▶ _The problem_: Search the data for the word "will" and copy out every line that has it.

──────

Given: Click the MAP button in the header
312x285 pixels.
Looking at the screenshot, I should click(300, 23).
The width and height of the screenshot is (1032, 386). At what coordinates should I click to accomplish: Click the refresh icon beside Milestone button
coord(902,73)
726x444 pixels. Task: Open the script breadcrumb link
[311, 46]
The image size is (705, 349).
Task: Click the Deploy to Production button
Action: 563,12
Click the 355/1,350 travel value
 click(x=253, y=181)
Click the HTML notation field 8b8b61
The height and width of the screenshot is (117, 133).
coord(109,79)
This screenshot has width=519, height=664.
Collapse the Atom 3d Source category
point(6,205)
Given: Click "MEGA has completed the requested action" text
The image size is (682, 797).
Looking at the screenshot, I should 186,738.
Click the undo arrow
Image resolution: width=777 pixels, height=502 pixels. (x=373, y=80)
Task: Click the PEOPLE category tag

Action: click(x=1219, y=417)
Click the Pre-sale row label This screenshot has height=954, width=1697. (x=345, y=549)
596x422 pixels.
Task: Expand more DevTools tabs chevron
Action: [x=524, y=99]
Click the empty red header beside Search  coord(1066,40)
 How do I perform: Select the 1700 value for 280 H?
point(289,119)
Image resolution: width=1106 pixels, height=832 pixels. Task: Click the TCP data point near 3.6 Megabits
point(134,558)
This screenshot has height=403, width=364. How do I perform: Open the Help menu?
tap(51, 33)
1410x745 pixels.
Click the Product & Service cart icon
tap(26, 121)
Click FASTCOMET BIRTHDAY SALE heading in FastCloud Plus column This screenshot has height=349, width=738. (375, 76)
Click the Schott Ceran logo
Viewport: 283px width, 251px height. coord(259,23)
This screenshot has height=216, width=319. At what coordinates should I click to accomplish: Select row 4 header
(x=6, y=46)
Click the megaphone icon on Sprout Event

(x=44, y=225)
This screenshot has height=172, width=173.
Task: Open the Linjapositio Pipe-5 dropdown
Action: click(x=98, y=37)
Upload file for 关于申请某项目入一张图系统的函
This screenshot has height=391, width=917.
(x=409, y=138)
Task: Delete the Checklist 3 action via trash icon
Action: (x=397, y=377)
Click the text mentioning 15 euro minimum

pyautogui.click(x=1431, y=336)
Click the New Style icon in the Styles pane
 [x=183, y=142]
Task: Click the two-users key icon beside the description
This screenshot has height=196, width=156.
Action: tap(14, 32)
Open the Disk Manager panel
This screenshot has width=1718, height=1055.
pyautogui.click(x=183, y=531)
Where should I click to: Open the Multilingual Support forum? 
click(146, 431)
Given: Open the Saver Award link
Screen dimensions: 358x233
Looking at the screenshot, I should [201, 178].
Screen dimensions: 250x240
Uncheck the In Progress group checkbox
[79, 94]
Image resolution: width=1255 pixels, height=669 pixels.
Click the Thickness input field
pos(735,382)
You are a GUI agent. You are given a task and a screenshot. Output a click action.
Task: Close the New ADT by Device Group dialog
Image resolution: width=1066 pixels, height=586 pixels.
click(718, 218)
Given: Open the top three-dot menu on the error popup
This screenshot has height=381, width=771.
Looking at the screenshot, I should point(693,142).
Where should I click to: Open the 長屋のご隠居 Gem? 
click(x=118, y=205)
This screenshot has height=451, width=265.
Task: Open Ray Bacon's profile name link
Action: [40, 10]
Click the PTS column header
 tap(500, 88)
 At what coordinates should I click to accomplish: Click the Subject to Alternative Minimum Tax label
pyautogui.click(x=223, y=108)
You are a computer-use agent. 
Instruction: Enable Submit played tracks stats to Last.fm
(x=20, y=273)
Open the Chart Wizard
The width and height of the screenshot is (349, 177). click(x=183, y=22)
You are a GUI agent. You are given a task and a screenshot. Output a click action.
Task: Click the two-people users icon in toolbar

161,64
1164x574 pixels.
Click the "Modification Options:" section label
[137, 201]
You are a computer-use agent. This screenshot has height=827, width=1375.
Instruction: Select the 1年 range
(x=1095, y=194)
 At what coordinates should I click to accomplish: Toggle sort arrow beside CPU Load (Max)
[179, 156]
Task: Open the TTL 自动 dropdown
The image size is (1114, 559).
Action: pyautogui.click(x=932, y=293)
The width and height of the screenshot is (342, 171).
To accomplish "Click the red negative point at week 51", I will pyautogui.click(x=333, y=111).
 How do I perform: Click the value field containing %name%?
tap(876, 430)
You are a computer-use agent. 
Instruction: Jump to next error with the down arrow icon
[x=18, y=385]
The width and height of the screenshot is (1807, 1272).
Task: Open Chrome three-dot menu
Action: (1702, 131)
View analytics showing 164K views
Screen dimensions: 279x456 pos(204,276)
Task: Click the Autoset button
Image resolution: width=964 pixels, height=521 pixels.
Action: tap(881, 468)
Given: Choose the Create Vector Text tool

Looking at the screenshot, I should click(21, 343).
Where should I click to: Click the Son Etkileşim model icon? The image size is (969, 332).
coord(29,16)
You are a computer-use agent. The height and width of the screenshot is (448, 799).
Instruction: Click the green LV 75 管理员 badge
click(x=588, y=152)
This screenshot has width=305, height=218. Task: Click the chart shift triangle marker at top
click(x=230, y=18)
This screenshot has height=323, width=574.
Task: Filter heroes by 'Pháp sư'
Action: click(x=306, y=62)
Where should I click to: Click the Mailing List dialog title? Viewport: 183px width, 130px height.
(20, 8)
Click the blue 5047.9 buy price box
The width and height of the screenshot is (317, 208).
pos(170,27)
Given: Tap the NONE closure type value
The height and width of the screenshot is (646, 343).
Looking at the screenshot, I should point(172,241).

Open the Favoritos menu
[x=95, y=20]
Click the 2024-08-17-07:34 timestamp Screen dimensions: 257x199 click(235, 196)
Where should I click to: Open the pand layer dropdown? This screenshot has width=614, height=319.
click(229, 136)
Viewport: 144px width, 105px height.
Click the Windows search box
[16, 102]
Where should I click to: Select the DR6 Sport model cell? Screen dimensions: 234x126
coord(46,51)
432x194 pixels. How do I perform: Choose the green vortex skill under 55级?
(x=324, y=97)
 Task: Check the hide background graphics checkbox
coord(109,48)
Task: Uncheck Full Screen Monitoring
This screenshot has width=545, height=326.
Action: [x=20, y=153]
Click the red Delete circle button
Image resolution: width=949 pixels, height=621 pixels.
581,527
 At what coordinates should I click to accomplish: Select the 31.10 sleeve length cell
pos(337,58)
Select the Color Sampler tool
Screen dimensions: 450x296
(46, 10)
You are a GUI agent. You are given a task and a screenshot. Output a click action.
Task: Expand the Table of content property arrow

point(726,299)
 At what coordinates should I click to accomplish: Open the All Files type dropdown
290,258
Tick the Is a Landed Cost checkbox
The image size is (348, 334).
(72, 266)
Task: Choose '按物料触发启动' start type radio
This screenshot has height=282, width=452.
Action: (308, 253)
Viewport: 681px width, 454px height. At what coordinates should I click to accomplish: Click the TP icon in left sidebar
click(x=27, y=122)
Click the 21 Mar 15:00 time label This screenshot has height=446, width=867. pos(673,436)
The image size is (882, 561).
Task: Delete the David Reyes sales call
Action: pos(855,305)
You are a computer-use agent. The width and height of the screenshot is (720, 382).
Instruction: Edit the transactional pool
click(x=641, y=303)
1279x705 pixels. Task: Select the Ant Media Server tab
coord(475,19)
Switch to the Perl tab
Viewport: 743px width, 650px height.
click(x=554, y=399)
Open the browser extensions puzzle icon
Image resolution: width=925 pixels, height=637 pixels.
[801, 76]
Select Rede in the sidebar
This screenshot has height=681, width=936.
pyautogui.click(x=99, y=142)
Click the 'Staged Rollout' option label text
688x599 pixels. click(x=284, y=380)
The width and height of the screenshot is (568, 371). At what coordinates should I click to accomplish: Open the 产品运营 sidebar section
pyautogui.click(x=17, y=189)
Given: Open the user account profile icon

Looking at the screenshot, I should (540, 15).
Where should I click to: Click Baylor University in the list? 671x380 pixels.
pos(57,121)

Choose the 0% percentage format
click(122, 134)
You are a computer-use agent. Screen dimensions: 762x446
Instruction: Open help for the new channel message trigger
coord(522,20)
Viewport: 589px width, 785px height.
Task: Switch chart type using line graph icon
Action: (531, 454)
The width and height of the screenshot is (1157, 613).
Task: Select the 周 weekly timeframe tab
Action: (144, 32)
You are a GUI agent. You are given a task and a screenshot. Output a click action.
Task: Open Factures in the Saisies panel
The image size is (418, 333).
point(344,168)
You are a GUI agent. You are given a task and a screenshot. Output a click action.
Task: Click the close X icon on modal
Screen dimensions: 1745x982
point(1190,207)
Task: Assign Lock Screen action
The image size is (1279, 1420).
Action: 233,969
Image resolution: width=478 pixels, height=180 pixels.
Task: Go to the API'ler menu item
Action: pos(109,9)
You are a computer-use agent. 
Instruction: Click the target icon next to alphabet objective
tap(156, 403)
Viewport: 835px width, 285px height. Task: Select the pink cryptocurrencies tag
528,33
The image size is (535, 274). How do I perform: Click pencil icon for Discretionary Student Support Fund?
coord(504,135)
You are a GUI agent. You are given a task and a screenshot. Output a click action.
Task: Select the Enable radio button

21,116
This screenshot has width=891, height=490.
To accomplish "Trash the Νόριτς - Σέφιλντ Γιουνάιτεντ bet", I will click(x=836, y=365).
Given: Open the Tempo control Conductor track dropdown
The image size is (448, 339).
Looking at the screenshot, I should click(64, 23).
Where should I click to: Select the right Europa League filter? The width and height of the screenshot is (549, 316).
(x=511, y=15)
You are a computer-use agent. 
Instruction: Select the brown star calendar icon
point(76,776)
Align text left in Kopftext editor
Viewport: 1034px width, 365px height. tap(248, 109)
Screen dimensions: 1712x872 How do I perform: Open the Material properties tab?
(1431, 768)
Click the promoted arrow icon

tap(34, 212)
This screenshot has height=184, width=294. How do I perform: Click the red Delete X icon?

──────

▶ _Solution_:
To accomplish "Click the red negative point at week 51", I will pyautogui.click(x=333, y=111).
To accomplish "Trash the Νόριτς - Σέφιλντ Γιουνάιτεντ bet", I will click(x=836, y=365).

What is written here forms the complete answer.